Re: [PATCH 3/3] i/o accounting and control

public inbox for linux-kernel@vger.kernel.org
 help / color / mirror / Atom feed

From: Andrew Morton <akpm@linux-foundation.org>
To: righi.andrea@gmail.com
Cc: balbir@linux.vnet.ibm.com, menage@google.com,
	chlunde@ping.uio.no, axboe@kernel.dk, matt@bluehost.com,
	roberto@unbit.it, randy.dunlap@oracle.com, dpshah@google.com,
	containers@lists.linux-foundation.org,
	linux-kernel@vger.kernel.org
Subject: Re: [PATCH 3/3] i/o accounting and control
Date: Thu, 26 Jun 2008 16:15:50 -0700	[thread overview]
Message-ID: <20080626161550.23cd7f92.akpm@linux-foundation.org> (raw)
In-Reply-To: <48641A25.2060209@gmail.com>

On Fri, 27 Jun 2008 00:37:25 +0200
Andrea Righi <righi.andrea@gmail.com> wrote:

> > All this could be made cheaper if we were to reduce the sampling rate:
> > only call cgroup_io_throttle() on each megabyte of IO (for example).
> > 
> > 	current->amount_of_io += bio->bi_size;
> > 	if (current->amount_of_io > 1024*1024) {
> > 		cgroup_io_throttle(bio->bi_bdev, bio->bi_size);
> > 		current->amount_of_io -= 1024 * 1024;
> > 	}
> 
> What about ratelimiting the sampling based on i/o requests?
> 
>  	current->io_requests++;
>  	if (current->io_requests > CGROUP_IOTHROTTLE_RATELIMIT) {
>  		cgroup_io_throttle(bio->bi_bdev, bio->bi_size);
>  		current->io_requests = 0;
>  	}
> 
> The throttle would fail for large bio->bi_size requests, but it would
> work also with multiple devices. And probably this would penalize tasks
> having a seeky i/o workload (many requests means more checks for
> throttling).

Yup.  To a large degree, a 4k IO has a similar cost to a 1MB IO. 
Certainly the 1MB IO is not 256 times as expensive!

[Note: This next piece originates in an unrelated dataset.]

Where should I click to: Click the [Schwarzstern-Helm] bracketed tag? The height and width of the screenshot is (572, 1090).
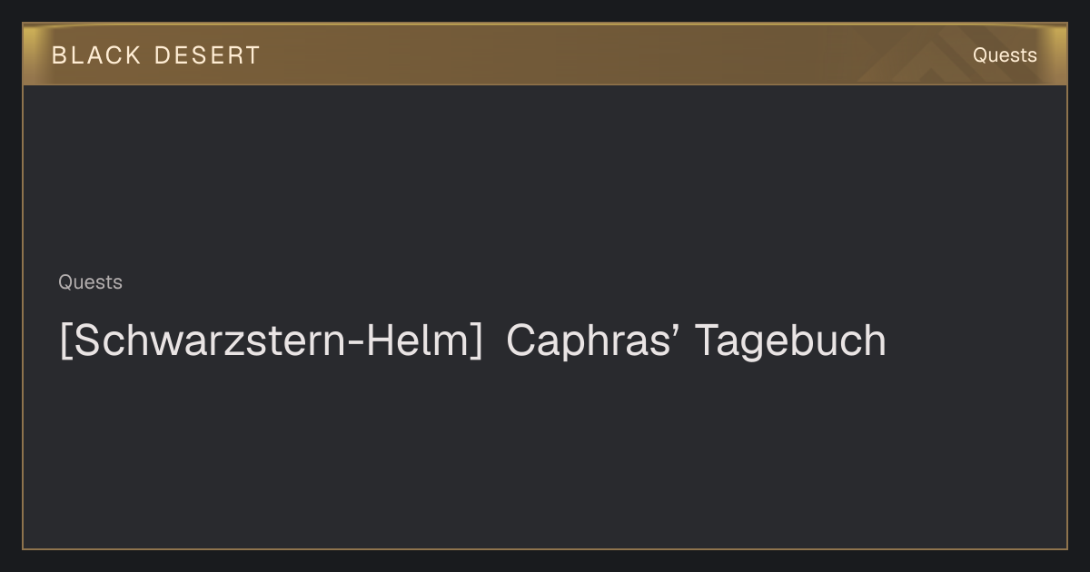(x=271, y=340)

Some sort of averaging fudge factor could be used here.  For example, a
1MB IO might be considered, umm 3.4 times as expensive as a 4k IO.  But
it varies a lot depending upon the underlying device.  For a USB stick,
sure, we're close to 256x.  For a slow-seek, high-bandwidth device
(optical?) it's getting closer to 1x.  No single fudge-factor will suit
all devices, hence userspace-controlled tunability would be needed here
to avoid orders-of-magnitude inaccuracies.

The above

	cost ~= per-device-fudge-factor * io-size

can of course go horridly wrong because it doesn't account for seeks at
all.  Some heuristic which incorporates per-cgroup seekiness (in some
weighted fashion) will help there.

I dunno.  It's not a trivial problem, and I suspect that we'll need to
get very fancy in doing this if we are to avoid an implementation which
goes unusably badly wrong in some situations.

I wonder if we'd be better off with a completely different design.

<thinks for five seconds>

At present we're proposing that we look at the request stream and
a-priori predict how expensive it will be.  That's hard.  What if we
were to look at the requests post-facto and work out how expensive they
_were_?  Say, for each request which this cgroup issued, look at the
start-time and the completion-time.  Take the difference (elapsed time)
and divide that by wall time.  Then we end up with a simple percentage:
"this cgroup is using the disk 10% of the time".

That's fine, as long as nobody else is using the device!  If multiple
cgroups are using the device then we need to do, err, something.

Or do we?  Maybe not - things will, on average, sort themselves out,
because everyone will slow everyone else down.  It'll have inaccuracies
and failure scenarios and the smarty-pants IO schedulers will get in
the way.

Interesting project, but I do suspect that we'll need a lot of
complexity in there (and huge amounts of testing) to get something
which is sufficiently accurate to be generally useful.

next prev parent reply	other threads:[~2008-06-26 23:17 UTC|newest]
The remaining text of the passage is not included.